> **Work required**: Please give the data again in full, precisely as it is written.

> **Supplied data**:
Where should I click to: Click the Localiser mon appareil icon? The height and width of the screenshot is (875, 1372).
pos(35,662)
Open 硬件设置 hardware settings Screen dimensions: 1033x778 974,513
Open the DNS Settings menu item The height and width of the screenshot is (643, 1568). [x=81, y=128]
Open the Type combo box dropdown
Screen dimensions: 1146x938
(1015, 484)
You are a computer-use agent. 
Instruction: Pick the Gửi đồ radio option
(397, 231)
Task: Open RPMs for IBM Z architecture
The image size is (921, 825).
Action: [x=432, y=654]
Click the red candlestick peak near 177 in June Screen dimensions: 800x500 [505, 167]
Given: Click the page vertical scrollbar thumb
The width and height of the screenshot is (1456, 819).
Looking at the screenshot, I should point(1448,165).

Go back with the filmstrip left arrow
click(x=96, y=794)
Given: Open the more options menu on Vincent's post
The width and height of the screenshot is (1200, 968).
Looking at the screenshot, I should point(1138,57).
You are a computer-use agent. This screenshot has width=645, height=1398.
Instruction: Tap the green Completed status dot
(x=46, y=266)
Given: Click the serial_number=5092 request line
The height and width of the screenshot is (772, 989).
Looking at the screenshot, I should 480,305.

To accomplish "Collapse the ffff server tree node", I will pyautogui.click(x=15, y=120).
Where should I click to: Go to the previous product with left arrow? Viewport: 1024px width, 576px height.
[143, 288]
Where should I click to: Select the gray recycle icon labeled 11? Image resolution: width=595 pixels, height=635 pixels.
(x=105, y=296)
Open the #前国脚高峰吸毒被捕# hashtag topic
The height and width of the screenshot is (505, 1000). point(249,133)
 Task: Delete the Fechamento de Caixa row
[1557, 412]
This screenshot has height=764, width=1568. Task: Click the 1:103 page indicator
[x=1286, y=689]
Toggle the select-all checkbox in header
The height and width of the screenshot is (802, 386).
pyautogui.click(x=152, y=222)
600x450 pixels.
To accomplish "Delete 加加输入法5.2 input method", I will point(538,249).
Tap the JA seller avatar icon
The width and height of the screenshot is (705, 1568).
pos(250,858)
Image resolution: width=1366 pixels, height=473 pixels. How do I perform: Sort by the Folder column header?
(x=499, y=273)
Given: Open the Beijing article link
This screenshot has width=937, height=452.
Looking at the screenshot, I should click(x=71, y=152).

> **Task response**:
Where should I click to: Click the Localiser mon appareil icon? The height and width of the screenshot is (875, 1372).
pos(35,662)
Open 硬件设置 hardware settings Screen dimensions: 1033x778 974,513
Open the DNS Settings menu item The height and width of the screenshot is (643, 1568). [x=81, y=128]
Open the Type combo box dropdown
Screen dimensions: 1146x938
(1015, 484)
You are a computer-use agent. 
Instruction: Pick the Gửi đồ radio option
(397, 231)
Task: Open RPMs for IBM Z architecture
The image size is (921, 825).
Action: [x=432, y=654]
Click the red candlestick peak near 177 in June Screen dimensions: 800x500 [505, 167]
Given: Click the page vertical scrollbar thumb
The width and height of the screenshot is (1456, 819).
Looking at the screenshot, I should point(1448,165).

Go back with the filmstrip left arrow
click(x=96, y=794)
Given: Open the more options menu on Vincent's post
The width and height of the screenshot is (1200, 968).
Looking at the screenshot, I should point(1138,57).
You are a computer-use agent. This screenshot has width=645, height=1398.
Instruction: Tap the green Completed status dot
(x=46, y=266)
Given: Click the serial_number=5092 request line
The height and width of the screenshot is (772, 989).
Looking at the screenshot, I should 480,305.

To accomplish "Collapse the ffff server tree node", I will pyautogui.click(x=15, y=120).
Where should I click to: Go to the previous product with left arrow? Viewport: 1024px width, 576px height.
[143, 288]
Where should I click to: Select the gray recycle icon labeled 11? Image resolution: width=595 pixels, height=635 pixels.
(x=105, y=296)
Open the #前国脚高峰吸毒被捕# hashtag topic
The height and width of the screenshot is (505, 1000). point(249,133)
 Task: Delete the Fechamento de Caixa row
[1557, 412]
This screenshot has height=764, width=1568. Task: Click the 1:103 page indicator
[x=1286, y=689]
Toggle the select-all checkbox in header
The height and width of the screenshot is (802, 386).
pyautogui.click(x=152, y=222)
600x450 pixels.
To accomplish "Delete 加加输入法5.2 input method", I will point(538,249).
Tap the JA seller avatar icon
The width and height of the screenshot is (705, 1568).
pos(250,858)
Image resolution: width=1366 pixels, height=473 pixels. How do I perform: Sort by the Folder column header?
(x=499, y=273)
Given: Open the Beijing article link
This screenshot has width=937, height=452.
Looking at the screenshot, I should click(x=71, y=152).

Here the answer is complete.